====== Data excerpts
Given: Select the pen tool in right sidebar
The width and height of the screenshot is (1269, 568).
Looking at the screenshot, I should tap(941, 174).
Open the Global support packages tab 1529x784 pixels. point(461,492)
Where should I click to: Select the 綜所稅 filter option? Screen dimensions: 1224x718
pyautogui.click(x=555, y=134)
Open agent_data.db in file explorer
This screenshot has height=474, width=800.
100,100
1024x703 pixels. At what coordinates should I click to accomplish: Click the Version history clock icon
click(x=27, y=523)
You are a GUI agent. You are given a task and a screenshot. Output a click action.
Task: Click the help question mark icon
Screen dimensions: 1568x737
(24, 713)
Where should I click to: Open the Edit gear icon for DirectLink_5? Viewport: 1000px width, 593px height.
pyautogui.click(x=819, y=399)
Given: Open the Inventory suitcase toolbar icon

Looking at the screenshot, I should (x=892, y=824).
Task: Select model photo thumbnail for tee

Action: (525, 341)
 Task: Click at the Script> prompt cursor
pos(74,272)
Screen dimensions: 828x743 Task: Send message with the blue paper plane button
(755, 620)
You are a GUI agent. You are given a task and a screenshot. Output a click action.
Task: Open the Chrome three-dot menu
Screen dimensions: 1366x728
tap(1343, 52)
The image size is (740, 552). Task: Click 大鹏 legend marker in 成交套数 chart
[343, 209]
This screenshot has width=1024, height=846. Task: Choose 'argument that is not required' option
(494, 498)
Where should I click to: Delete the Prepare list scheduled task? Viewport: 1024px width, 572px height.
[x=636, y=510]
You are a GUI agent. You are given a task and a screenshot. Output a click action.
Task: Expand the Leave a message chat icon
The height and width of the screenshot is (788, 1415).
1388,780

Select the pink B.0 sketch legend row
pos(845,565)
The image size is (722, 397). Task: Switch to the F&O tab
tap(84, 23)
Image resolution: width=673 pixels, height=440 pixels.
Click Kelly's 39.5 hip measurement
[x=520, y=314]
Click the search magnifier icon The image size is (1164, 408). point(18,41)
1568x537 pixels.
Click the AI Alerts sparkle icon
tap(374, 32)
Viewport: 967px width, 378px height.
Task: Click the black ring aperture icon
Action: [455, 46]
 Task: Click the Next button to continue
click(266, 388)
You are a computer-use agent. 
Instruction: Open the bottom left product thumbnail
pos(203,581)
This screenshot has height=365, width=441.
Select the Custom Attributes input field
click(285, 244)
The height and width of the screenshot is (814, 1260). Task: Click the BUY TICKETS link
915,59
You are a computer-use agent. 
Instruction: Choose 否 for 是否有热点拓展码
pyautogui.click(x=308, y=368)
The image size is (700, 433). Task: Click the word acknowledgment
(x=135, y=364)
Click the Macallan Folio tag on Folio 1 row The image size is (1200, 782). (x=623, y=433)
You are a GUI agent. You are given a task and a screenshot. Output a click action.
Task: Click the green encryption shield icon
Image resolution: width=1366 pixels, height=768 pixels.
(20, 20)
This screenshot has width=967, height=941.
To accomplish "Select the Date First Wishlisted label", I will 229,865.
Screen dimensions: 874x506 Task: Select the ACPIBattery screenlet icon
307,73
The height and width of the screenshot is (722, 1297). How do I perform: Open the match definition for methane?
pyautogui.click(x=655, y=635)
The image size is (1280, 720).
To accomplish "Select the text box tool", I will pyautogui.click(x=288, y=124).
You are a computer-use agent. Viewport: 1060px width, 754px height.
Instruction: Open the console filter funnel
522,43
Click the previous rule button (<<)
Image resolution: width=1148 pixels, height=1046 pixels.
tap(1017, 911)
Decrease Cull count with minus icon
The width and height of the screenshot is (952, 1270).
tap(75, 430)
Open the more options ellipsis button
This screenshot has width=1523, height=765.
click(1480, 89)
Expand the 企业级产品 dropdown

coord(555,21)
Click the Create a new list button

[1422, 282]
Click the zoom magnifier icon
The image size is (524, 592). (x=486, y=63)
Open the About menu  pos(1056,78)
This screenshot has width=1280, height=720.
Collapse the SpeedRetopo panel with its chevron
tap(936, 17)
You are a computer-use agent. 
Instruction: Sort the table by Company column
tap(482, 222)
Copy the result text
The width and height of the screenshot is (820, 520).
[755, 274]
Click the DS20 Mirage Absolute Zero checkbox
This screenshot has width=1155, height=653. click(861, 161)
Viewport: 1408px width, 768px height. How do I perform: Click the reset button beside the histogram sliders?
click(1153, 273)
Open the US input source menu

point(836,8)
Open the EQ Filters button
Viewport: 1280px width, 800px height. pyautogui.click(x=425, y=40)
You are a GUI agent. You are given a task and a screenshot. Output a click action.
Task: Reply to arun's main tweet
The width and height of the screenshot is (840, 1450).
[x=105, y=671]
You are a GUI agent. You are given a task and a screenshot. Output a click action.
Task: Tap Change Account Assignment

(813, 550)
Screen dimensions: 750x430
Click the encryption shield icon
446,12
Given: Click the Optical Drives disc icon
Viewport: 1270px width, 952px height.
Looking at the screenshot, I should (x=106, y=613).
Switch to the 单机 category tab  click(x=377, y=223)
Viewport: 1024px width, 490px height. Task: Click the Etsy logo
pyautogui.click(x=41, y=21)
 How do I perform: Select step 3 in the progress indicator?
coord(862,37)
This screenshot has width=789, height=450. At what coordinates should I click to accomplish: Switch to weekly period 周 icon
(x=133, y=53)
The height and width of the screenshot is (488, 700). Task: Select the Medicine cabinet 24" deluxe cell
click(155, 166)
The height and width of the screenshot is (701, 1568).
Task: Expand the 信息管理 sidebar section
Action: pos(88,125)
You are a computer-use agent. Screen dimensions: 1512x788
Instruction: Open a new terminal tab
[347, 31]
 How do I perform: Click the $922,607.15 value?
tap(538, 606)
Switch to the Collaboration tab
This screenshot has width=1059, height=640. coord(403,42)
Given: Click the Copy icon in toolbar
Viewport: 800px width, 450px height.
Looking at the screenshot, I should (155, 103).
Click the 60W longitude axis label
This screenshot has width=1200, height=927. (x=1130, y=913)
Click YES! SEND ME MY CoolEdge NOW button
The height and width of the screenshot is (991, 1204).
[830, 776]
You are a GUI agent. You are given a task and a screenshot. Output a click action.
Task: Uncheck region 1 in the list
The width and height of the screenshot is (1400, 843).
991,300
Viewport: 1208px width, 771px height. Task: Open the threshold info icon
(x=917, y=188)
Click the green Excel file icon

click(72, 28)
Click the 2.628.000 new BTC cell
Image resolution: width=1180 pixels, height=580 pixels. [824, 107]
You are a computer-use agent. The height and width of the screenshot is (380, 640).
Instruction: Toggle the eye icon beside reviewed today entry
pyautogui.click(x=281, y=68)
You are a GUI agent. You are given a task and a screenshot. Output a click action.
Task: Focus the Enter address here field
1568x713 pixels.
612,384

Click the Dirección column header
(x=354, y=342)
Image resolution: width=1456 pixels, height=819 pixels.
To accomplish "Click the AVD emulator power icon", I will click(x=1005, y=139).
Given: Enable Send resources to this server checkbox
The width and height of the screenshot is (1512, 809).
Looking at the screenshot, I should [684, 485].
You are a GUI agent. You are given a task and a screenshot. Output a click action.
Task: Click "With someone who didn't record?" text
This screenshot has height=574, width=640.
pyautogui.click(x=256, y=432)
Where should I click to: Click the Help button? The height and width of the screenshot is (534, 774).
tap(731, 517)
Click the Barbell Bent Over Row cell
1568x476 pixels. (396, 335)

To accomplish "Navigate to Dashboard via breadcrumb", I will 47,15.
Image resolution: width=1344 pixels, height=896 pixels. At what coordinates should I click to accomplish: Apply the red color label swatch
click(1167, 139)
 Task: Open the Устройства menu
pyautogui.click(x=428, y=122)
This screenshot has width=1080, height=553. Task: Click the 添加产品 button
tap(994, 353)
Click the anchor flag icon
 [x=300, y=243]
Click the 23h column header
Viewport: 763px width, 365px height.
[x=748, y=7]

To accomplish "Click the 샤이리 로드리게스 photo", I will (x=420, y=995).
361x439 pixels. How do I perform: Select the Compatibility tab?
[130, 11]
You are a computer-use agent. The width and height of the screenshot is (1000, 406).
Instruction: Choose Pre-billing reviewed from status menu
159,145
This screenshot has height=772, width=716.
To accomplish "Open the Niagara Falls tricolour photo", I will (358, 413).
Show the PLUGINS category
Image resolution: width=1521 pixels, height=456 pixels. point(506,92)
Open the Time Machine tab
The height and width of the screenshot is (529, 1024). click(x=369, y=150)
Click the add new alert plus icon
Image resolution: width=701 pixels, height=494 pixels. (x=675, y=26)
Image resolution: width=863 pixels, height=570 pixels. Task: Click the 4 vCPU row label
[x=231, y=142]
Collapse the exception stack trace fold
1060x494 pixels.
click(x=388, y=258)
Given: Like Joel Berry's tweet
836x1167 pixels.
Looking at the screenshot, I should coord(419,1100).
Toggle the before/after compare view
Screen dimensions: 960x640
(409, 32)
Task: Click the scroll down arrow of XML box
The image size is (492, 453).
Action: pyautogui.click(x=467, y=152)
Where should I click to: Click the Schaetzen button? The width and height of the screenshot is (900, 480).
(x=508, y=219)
============
> [Aim of the task]: Report the number of lines in the material above that contain "will". Nothing else is wanted.

> [Written solution]: 6